EXTRACTED TEXT:
◇ ◇ ◇ ◇ ◇ ◇ ◇

In [1]:
import requests
import os
import pandas as pd
import acquire

###  Using the code from the lesson as a guide and the REST API from https://python.zach.lol/api/v1/items as we did in the lesson, create a dataframe named items that has all of the data for items.

In [None]:
response = requests.get('https://python.zach.lol/api/v1/items')
response

In [None]:
items = response.json()
print(type(items))
items

In [None]:
base_url = 'https://python.zach.lol'

api_url = base_url + '/api/v1/'
response = requests.get(api_url + 'items')
data = response.json()
    
# create list from 1st page
output = data['payload']['items']

# loop through the pages and add to list
while data['payload']['next_page'] != None:
    
    response = requests.get(base_url + data['payload']['next_page'])
    data = response.json()
    output.extend(data['payload']['items'])
    
df_items = pd.DataFrame(output)

In [None]:

df_items.head()

###  Do the same thing, but for stores (https://python.zach.lol/api/v1/stores)

In [None]:
response = requests.get('https://python.zach.lol/api/v1/stores')
response

In [None]:
stores = response.json()
print(type(stores))
stores

In [None]:
df_stores = pd.DataFrame(stores['payload']['stores'])
df_stores.head()

### Extract the data for sales (https://python.zach.lol/api/v1/sales). There are a lot of pages of data here, so your code will need to be a little more complex. Your code should continue fetching data from the next page until all of the data is extracted.

In [None]:
response = requests.get('https://python.zach.lol/api/v1/sales')

data = response.json()
data.keys()

In [None]:
print('max_page: %s' % data['payload']['max_page'])
print('next_page: %s' % data['payload']['next_page'])

In [None]:
base_url = 'https://python.zach.lol'

api_url = base_url + '/api/v1/'
response = requests.get(api_url + 'sales')
data = response.json()
    
# create list from 1st page
output = data['payload']['sales']

# loop through the pages and add to list
while data['payload']['next_page'] != None:
    
    response = requests.get(base_url + data['payload']['next_page'])
    data = response.json()
    output.extend(data['payload']['sales'])

◇ ◇ ◇ ◇ ◇ ◇ ◇

WHAT YOU WILL DO:
1. In the API notebook, why does the code for sales need a loop instead of a single request? Answer in one to three sentences.
2. Continue the notebook on pulling items, stores and sales from the API, picking up after its last line of code.

INFORMATION PROVIDED:

◇ ◇ ◇ ◇ ◇ ◇ ◇

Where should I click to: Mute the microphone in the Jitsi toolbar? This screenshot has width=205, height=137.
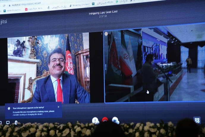pos(95,120)
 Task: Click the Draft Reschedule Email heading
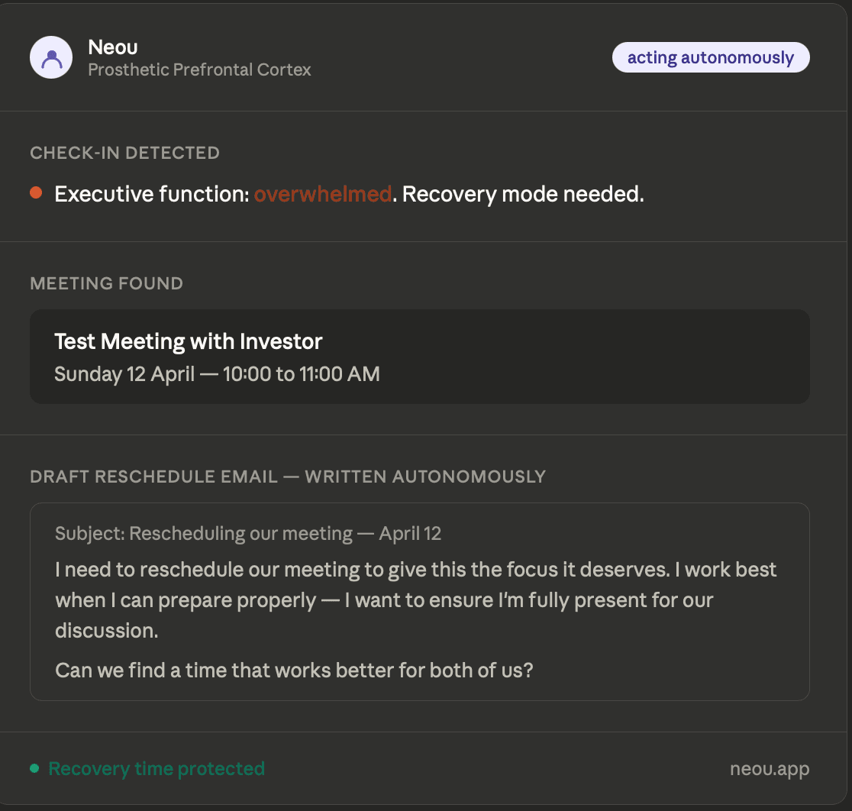pos(288,477)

◇ ◇ ◇ ◇ ◇ ◇ ◇

ANSWER LIST:
1. The notebook says the sales data spans many pages, so the code must keep fetching the next page until all of the data is extracted. The loop runs while `next_page` is not None, requests each next page, and adds its sales to the list.

2.
    
df_sales = pd.DataFrame(output)

In [None]:
df_sales

### Save the data in your files to local csv files so that it will be faster to access in the future.

In [None]:
df_items.to_csv("items_df.csv")
df_stores.to_csv("stores_df.csv")
df_sales.to_csv("sales_df.csv")

### Combine the data from your three separate dataframes into one large dataframe.

In [None]:
# left join sales and stores
df = pd.merge(df_sales, df_stores, left_on='store', right_on='store_id').drop(columns={'store'})
df.head(2)

In [None]:
# left join the joined df to the items
df = pd.merge(df, df_items, left_on='item', right_on='item_id').drop(columns={'item'})
df.head(2)

In [None]:
df.shape

In [None]:
df.to_csv("joined_df.csv")

### Acquire the Open Power Systems Data for Germany, which has been rapidly expanding its renewable energy production in recent years. The data set includes country-wide totals of electricity consumption, wind power production, and solar power production for 2006-2017. You can get the data here: https://raw.githubusercontent.com/jenfly/opsd/master/opsd_germany_daily.csv

In [None]:
url = 'https://raw.githubusercontent.com/jenfly/opsd/master/opsd_germany_daily.csv'

open_power_df = pd.read_csv(url)

In [None]:
open_power_df.head()

In [None]:
open_power_df.to_csv("open_power_df.csv")

### Make sure all the work that you have done above is reproducible. That is, you should put the code above into separate functions in the acquire.py file and be able to re-run the functions and get the same data.

In [None]:
def get_items_data():
    '''
    This function reads in sales data from a url, writes data to
    a csv file if a local file does not exist, and returns a df.
    '''
    if os.path.isfile('sales_df.csv'):
        # Reads the csv saved from above, and assigns to the df variable
        df_sales = pd.read_csv('items_df.csv', index_col=0)    
        
    else:
        
        base_url = 'https://python.zach.lol'

        api_url = base_url + '/api/v1/'
        response = requests.get(api_url + 'items')
        data = response.json()
    
        # create list from 1st page
        output = data['payload']['items']

        # loop through the pages and add to list
        while data['payload']['next_page'] != None:
    
            response = requests.get(base_url + data['payload']['next_page'])
            data = response.json()
            output.extend(data['payload']['items'])
    
        df_items = pd.DataFrame(output)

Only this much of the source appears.